Reproduce the stretch of the listing below from the line containing "Identify the location of data-label: 1.55%." through the end of the listing, with both ends included. Omit the pictures.

*** Extracted entries ***

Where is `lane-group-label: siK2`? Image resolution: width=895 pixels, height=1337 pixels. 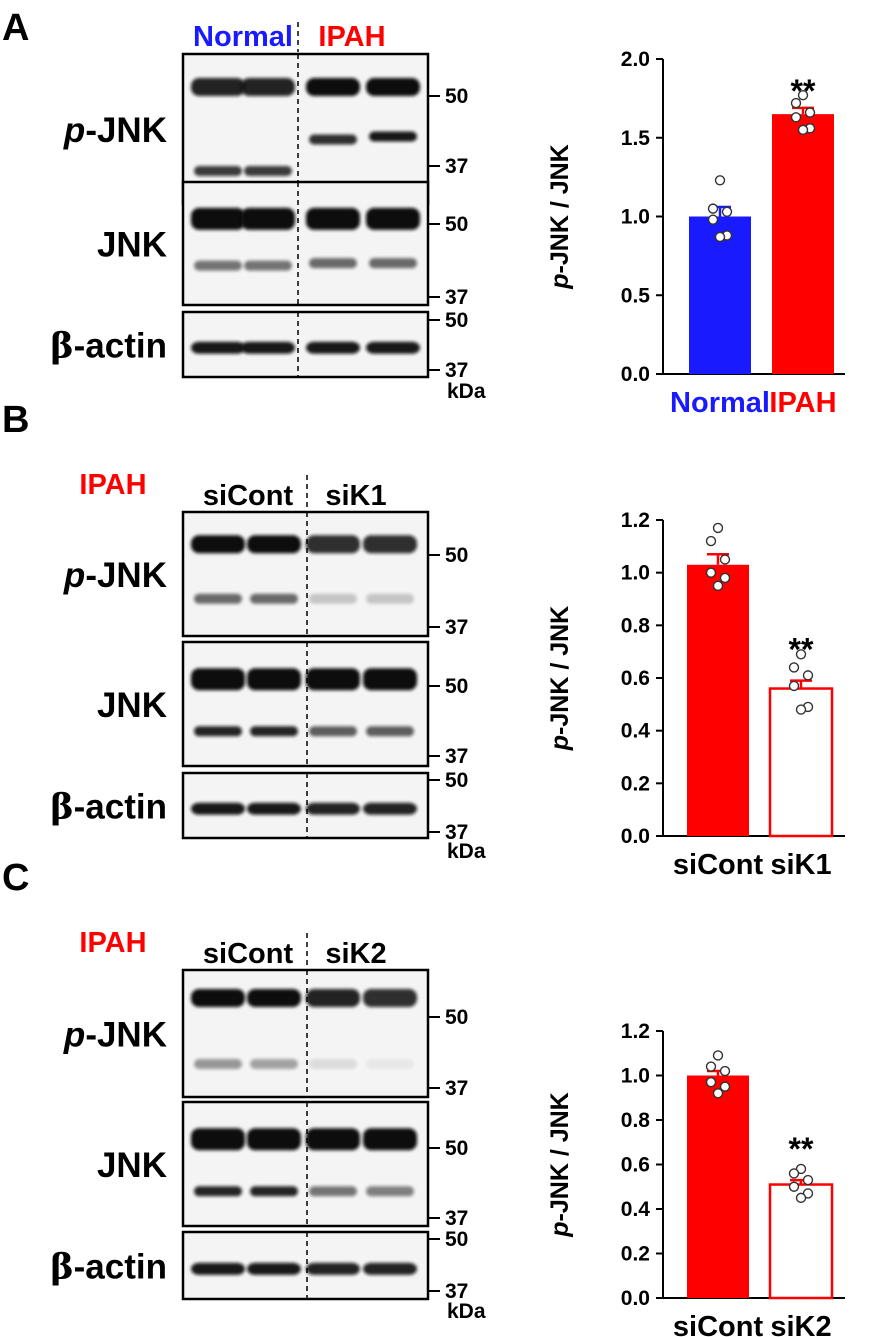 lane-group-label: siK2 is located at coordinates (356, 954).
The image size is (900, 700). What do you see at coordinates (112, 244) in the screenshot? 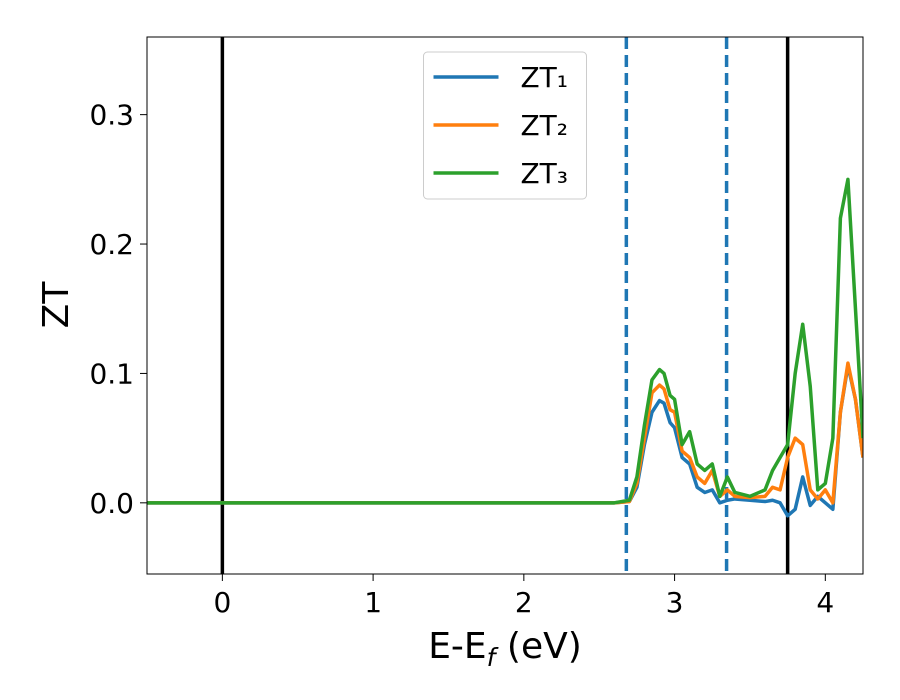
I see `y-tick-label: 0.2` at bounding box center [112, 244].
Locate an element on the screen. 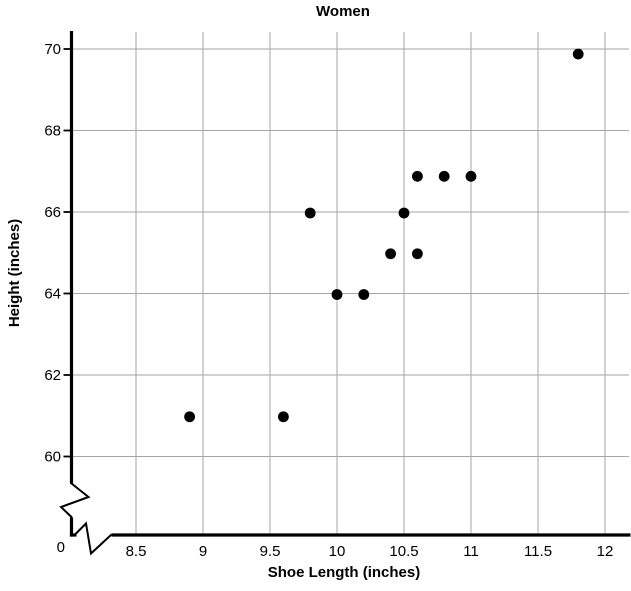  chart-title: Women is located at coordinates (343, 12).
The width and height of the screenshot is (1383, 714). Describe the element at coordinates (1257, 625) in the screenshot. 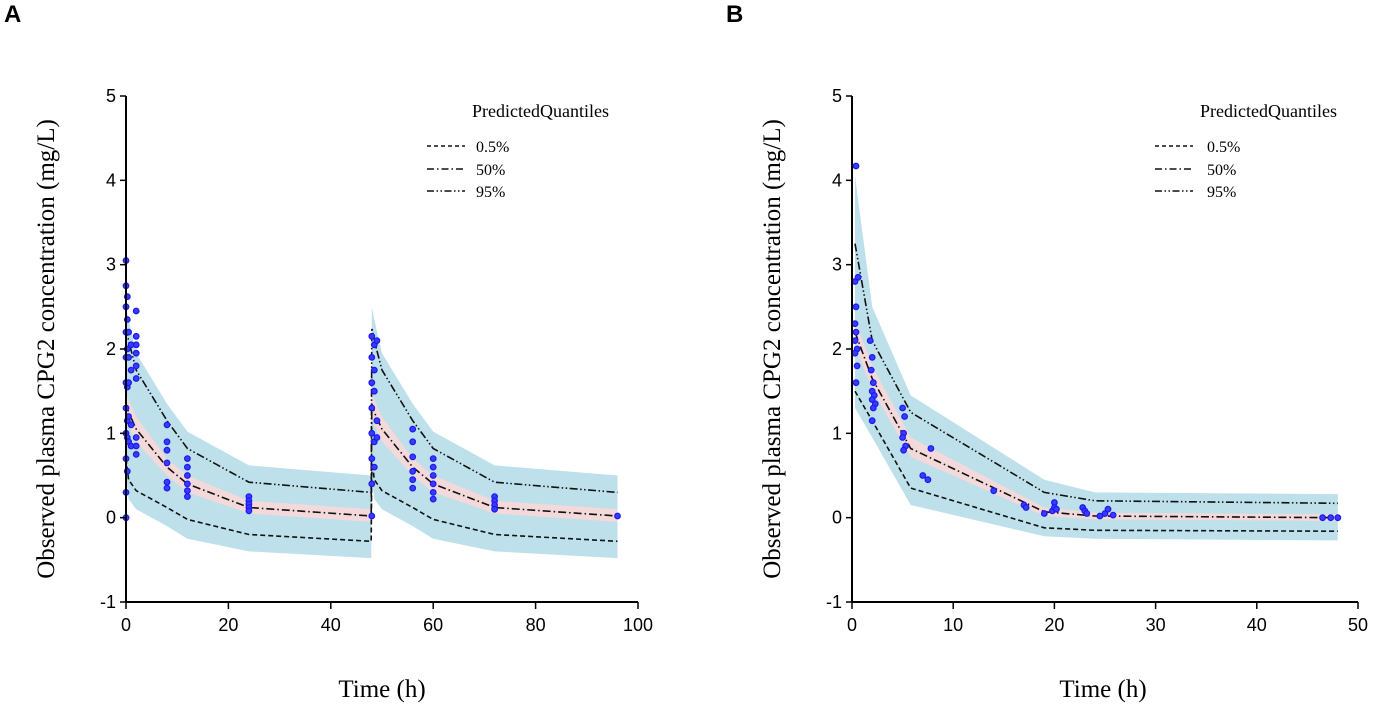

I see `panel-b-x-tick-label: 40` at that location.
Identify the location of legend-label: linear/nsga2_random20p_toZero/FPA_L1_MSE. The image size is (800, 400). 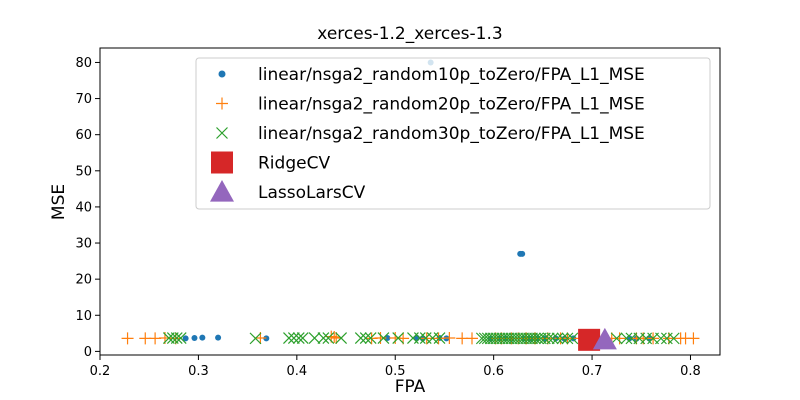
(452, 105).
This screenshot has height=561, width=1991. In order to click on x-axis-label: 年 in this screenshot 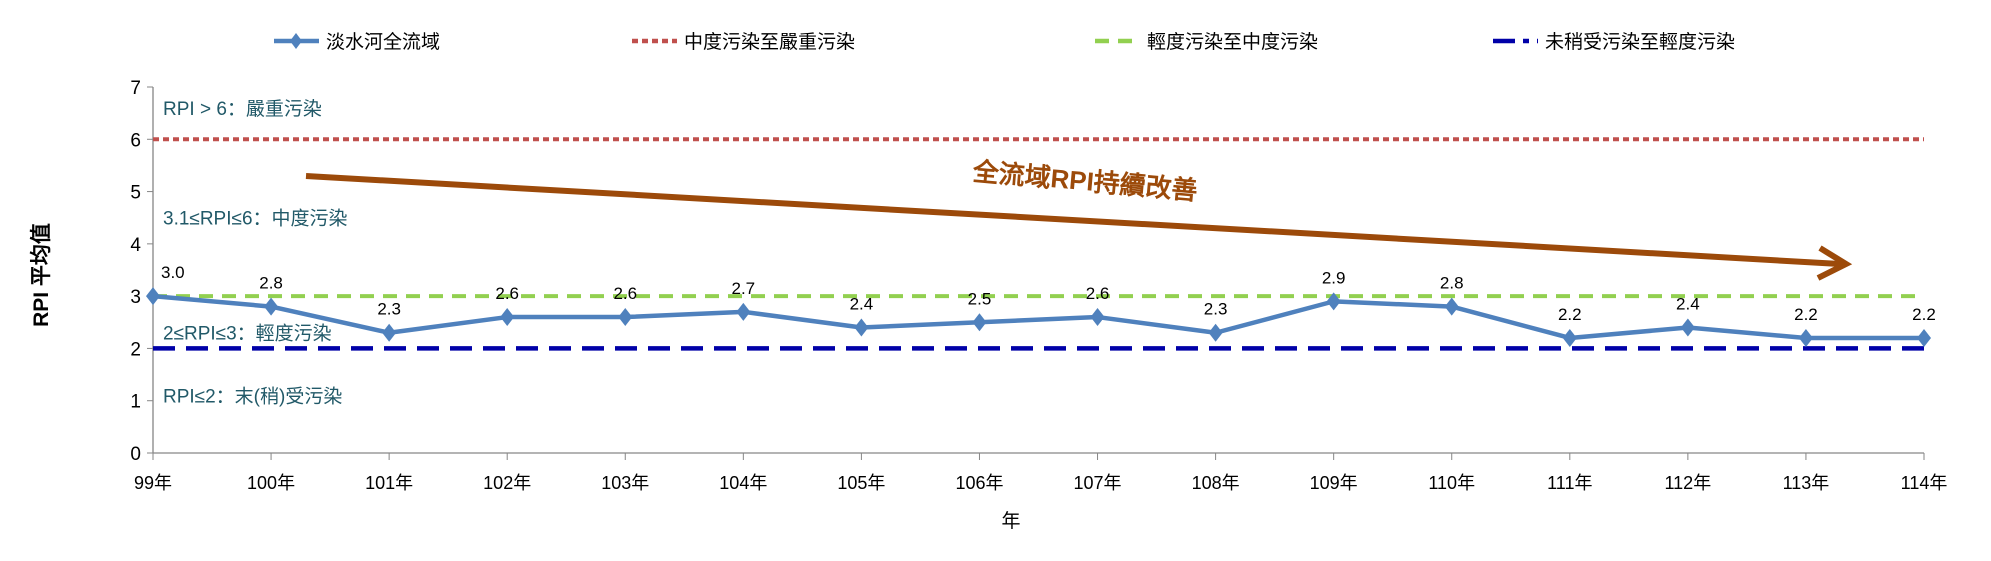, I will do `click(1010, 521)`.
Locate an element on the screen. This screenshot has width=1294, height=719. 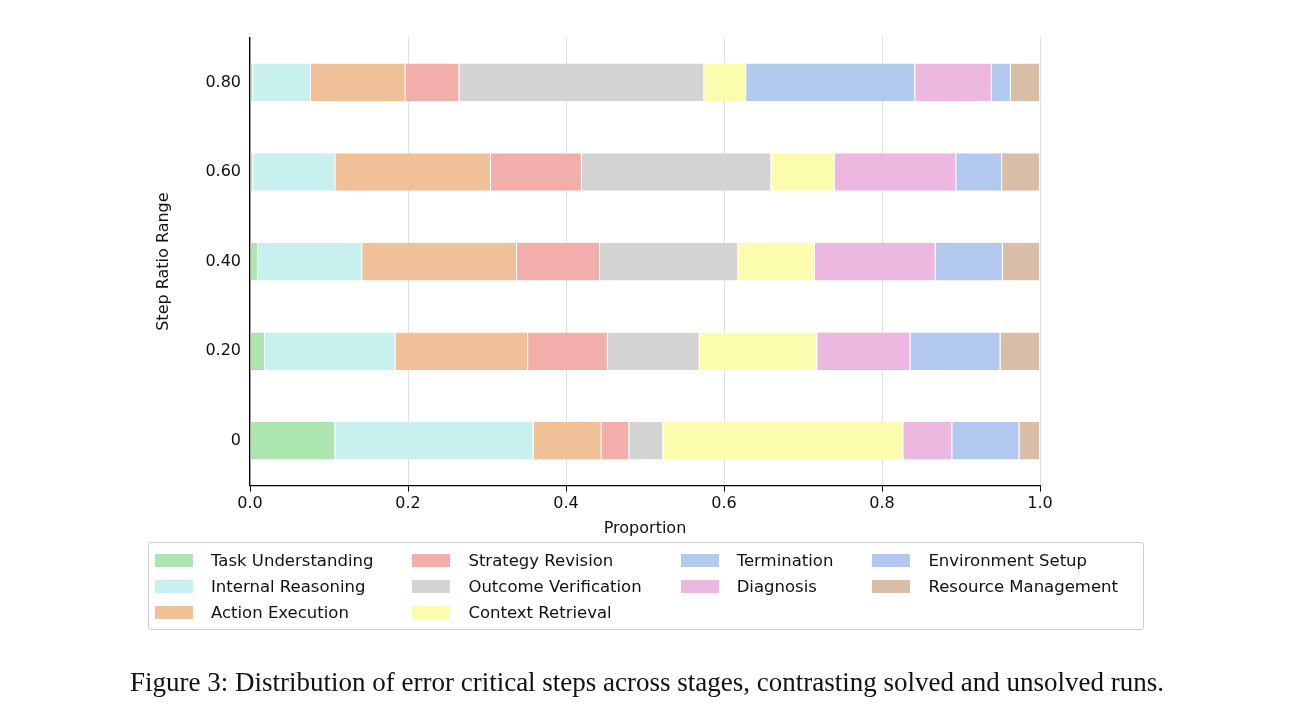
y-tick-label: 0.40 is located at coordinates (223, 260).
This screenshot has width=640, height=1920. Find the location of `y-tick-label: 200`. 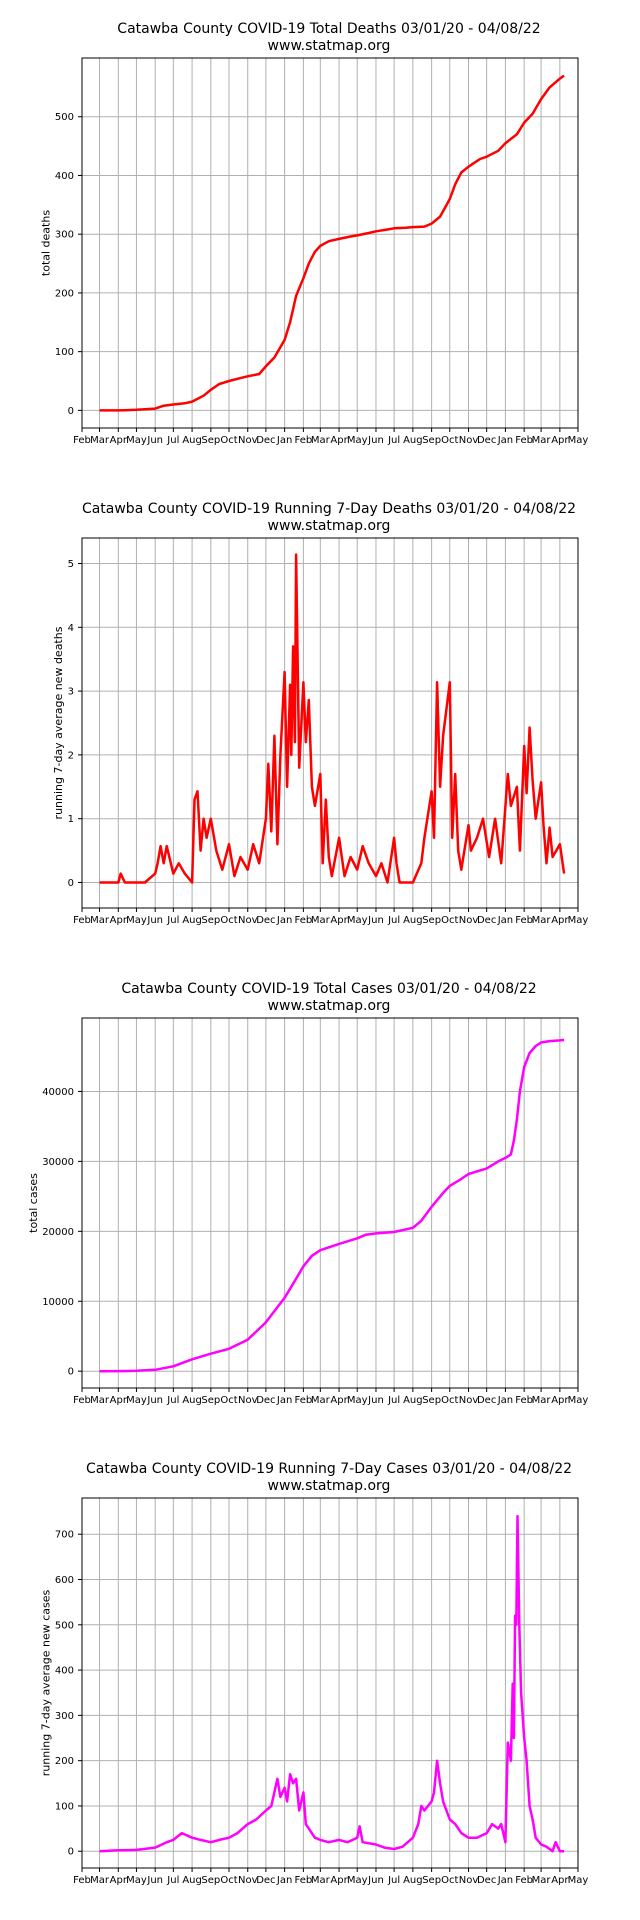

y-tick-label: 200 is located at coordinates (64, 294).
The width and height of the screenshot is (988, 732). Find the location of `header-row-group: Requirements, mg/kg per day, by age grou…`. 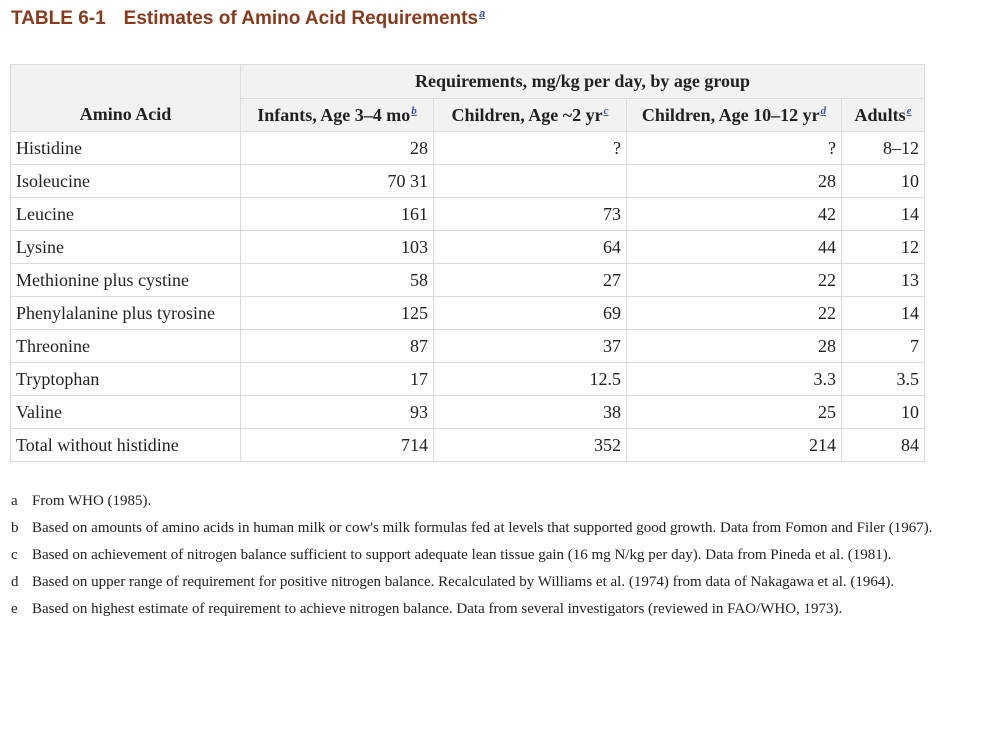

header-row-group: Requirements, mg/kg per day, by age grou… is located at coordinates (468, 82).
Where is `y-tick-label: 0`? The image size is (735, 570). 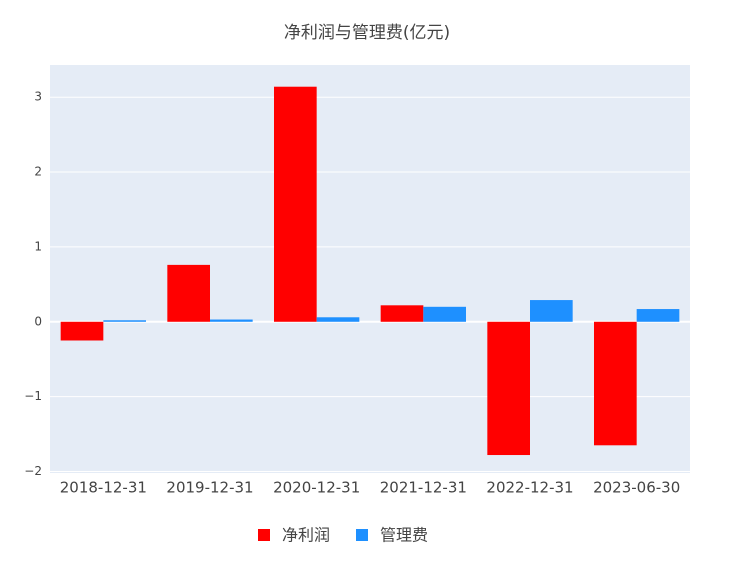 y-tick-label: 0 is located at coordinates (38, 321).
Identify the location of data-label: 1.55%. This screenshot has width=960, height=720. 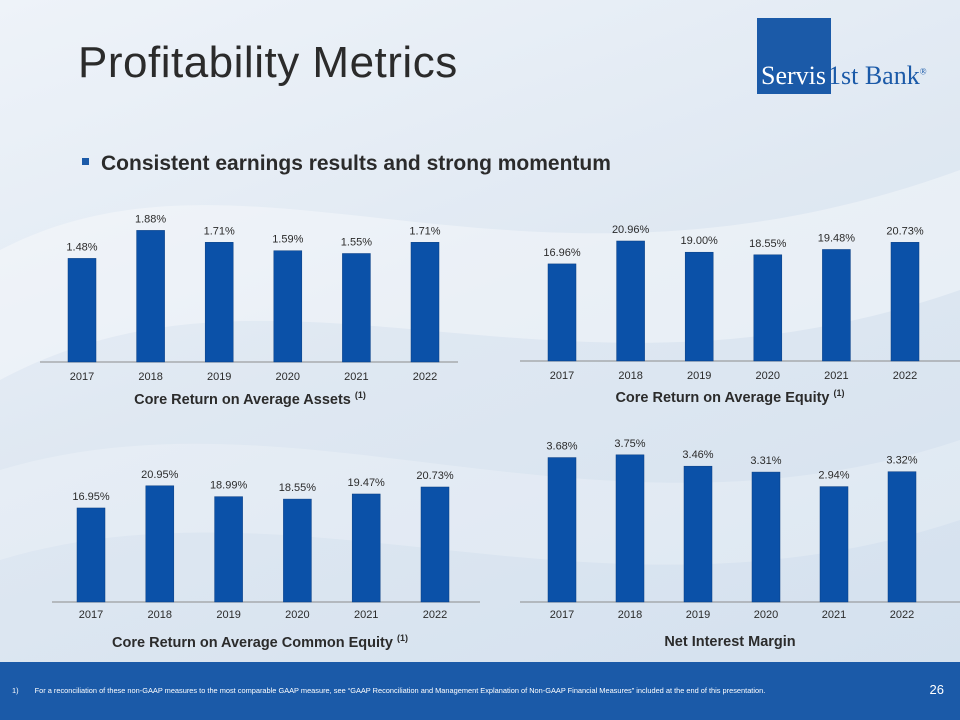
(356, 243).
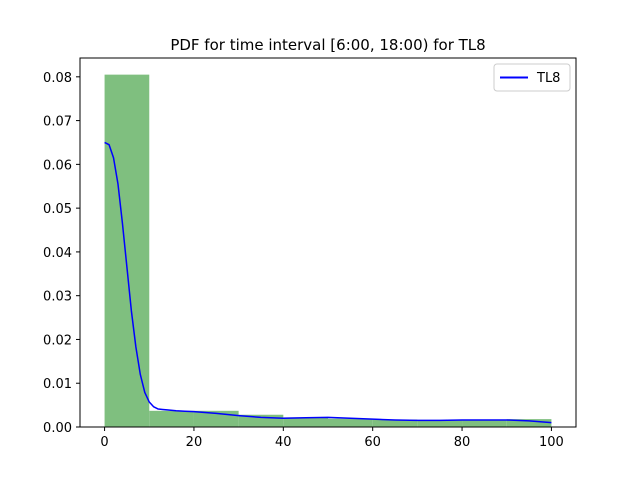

*** End of Extracted entries ***

**Written answer**
Identify the location of data-label: 1.55%. This screenshot has width=960, height=720. 
(356, 243).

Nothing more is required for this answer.